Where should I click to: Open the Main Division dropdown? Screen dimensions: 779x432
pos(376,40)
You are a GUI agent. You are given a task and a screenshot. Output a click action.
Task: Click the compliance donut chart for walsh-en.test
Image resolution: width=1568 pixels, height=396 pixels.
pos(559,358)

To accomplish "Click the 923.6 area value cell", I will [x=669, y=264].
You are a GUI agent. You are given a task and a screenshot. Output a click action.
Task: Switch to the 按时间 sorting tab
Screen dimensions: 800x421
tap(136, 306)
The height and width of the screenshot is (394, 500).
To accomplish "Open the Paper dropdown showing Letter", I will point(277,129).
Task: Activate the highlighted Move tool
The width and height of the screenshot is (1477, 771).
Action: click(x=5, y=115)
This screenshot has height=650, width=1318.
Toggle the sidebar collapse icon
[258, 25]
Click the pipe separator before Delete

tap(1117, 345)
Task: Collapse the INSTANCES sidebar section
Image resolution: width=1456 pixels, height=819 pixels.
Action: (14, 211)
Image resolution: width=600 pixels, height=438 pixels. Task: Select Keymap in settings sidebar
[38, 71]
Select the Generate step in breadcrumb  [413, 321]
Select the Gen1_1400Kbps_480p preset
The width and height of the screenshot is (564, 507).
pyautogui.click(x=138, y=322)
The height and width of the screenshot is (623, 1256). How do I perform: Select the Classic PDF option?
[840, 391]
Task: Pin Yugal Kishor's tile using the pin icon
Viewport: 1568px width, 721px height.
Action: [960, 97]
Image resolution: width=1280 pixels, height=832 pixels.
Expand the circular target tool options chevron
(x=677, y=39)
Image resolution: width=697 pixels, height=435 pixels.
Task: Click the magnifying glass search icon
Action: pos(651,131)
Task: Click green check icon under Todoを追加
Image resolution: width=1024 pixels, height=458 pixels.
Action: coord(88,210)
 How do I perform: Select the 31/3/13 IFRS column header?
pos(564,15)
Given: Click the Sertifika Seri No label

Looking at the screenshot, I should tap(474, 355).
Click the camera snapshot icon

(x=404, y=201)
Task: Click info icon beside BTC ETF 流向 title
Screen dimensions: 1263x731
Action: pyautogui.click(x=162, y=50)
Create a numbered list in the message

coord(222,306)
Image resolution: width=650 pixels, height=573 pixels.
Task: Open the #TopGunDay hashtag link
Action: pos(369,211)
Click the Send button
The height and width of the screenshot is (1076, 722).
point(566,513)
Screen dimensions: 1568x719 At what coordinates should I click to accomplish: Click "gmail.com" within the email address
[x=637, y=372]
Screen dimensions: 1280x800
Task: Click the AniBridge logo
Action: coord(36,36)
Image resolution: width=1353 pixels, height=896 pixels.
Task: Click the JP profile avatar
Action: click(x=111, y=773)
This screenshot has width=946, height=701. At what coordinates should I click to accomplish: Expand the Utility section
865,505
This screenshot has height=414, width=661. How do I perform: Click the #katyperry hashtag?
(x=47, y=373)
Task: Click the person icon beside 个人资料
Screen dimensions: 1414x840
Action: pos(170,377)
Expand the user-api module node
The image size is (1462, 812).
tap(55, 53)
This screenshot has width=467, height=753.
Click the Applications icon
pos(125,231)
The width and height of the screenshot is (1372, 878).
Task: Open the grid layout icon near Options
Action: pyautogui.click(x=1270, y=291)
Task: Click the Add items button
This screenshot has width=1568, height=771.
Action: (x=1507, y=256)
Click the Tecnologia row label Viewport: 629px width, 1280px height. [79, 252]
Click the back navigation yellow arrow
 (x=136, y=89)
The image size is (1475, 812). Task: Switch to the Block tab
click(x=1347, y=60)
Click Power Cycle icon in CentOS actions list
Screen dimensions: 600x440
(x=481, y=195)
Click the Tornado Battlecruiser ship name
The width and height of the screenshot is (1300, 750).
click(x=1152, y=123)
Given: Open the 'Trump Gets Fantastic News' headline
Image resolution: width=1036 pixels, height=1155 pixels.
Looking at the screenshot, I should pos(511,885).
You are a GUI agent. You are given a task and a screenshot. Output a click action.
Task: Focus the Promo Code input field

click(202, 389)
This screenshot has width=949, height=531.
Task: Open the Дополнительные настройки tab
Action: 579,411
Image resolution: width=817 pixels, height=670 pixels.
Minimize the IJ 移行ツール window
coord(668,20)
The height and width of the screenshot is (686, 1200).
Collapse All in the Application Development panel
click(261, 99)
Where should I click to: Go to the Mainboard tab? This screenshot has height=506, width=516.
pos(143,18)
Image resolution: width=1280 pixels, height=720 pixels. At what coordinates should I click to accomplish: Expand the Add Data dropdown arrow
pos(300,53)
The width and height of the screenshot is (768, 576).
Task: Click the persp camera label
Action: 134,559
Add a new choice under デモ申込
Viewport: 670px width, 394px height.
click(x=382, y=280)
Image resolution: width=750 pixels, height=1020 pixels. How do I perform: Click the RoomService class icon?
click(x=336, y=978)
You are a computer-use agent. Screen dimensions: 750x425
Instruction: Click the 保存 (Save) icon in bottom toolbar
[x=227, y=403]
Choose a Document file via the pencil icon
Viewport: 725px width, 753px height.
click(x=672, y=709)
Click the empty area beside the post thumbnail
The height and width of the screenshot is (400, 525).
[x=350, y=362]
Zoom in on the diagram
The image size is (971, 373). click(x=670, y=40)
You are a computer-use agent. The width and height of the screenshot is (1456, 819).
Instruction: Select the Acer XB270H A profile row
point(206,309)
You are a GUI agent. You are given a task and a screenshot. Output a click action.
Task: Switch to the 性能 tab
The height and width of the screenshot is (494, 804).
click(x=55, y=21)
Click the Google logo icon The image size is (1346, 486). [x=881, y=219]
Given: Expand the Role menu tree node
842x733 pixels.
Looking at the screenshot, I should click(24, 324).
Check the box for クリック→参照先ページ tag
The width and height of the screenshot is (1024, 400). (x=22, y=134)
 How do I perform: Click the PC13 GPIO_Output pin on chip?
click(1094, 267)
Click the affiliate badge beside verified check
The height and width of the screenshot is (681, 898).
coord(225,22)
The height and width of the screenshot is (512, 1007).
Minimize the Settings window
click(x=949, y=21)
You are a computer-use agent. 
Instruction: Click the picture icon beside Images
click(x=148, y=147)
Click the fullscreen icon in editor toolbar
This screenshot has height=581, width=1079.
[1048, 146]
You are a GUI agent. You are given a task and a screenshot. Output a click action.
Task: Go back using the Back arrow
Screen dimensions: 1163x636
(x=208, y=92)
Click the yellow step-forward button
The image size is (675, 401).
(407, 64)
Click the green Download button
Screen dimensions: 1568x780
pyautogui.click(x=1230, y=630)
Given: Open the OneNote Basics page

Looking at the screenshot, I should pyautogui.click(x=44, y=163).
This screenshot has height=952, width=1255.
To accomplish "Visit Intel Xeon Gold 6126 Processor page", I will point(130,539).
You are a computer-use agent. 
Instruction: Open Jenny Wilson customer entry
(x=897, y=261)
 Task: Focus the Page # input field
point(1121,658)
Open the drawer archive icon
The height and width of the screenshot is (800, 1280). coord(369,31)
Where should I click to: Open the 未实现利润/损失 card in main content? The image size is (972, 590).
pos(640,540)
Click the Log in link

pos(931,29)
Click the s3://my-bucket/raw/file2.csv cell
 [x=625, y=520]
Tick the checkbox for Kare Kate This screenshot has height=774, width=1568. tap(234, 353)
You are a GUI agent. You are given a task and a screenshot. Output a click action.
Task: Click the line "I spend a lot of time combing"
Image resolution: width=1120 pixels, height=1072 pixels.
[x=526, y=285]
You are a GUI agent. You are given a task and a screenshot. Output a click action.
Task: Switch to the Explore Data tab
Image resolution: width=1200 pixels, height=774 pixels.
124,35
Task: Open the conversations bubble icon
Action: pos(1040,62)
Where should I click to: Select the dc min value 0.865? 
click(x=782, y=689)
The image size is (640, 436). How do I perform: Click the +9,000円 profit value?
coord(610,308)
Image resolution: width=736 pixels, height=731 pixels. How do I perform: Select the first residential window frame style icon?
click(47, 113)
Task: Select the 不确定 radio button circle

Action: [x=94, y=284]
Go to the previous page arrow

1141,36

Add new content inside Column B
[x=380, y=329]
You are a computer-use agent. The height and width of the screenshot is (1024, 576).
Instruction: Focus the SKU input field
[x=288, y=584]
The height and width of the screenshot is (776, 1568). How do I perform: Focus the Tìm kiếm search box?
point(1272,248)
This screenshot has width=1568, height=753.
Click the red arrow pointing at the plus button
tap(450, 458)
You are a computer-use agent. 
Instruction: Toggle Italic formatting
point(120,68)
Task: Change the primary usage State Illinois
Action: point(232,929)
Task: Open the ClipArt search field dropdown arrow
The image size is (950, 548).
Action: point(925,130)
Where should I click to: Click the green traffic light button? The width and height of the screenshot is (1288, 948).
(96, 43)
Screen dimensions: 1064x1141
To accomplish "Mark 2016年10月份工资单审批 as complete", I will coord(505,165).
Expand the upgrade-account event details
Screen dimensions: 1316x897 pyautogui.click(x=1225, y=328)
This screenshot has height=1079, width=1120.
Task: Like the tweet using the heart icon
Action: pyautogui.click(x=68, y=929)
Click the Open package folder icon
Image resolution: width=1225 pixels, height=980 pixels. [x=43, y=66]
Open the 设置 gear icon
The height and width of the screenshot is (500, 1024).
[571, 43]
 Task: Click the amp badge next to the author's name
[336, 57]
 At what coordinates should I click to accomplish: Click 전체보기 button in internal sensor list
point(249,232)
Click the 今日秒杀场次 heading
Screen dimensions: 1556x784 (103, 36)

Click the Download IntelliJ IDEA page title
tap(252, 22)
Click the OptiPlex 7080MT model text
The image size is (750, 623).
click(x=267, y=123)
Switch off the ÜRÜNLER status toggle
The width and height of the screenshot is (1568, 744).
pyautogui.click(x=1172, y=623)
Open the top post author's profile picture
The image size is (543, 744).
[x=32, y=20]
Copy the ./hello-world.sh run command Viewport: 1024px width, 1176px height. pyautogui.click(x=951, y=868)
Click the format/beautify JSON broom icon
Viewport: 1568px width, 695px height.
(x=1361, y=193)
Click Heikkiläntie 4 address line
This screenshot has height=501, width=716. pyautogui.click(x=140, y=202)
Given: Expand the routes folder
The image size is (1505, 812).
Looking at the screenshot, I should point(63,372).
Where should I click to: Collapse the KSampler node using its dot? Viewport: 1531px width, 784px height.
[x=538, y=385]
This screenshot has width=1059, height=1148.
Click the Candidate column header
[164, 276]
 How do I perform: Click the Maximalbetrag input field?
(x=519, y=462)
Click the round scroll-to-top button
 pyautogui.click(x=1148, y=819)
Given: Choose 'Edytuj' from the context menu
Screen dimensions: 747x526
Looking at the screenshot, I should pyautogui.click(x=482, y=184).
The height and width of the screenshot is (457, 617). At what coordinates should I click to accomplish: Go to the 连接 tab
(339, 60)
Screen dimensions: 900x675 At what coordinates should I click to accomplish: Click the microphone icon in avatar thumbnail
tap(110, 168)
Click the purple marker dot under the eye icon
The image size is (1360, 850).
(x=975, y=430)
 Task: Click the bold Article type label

What needs to be done>
Reproduce the listing unchanged, starting at its first line and stopping after the line that contains "Action: [960, 97]".

Correct response>
Where should I click to: Open the Main Division dropdown? Screen dimensions: 779x432
pos(376,40)
You are a GUI agent. You are given a task and a screenshot. Output a click action.
Task: Click the compliance donut chart for walsh-en.test
Image resolution: width=1568 pixels, height=396 pixels.
pos(559,358)

To accomplish "Click the 923.6 area value cell", I will [x=669, y=264].
You are a GUI agent. You are given a task and a screenshot. Output a click action.
Task: Switch to the 按时间 sorting tab
Screen dimensions: 800x421
tap(136, 306)
The height and width of the screenshot is (394, 500).
To accomplish "Open the Paper dropdown showing Letter", I will point(277,129).
Task: Activate the highlighted Move tool
The width and height of the screenshot is (1477, 771).
Action: click(x=5, y=115)
This screenshot has height=650, width=1318.
Toggle the sidebar collapse icon
[258, 25]
Click the pipe separator before Delete

tap(1117, 345)
Task: Collapse the INSTANCES sidebar section
Image resolution: width=1456 pixels, height=819 pixels.
Action: (14, 211)
Image resolution: width=600 pixels, height=438 pixels. Task: Select Keymap in settings sidebar
[38, 71]
Select the Generate step in breadcrumb  [413, 321]
Select the Gen1_1400Kbps_480p preset
The width and height of the screenshot is (564, 507).
pyautogui.click(x=138, y=322)
The height and width of the screenshot is (623, 1256). How do I perform: Select the Classic PDF option?
[840, 391]
Task: Pin Yugal Kishor's tile using the pin icon
Viewport: 1568px width, 721px height.
Action: [960, 97]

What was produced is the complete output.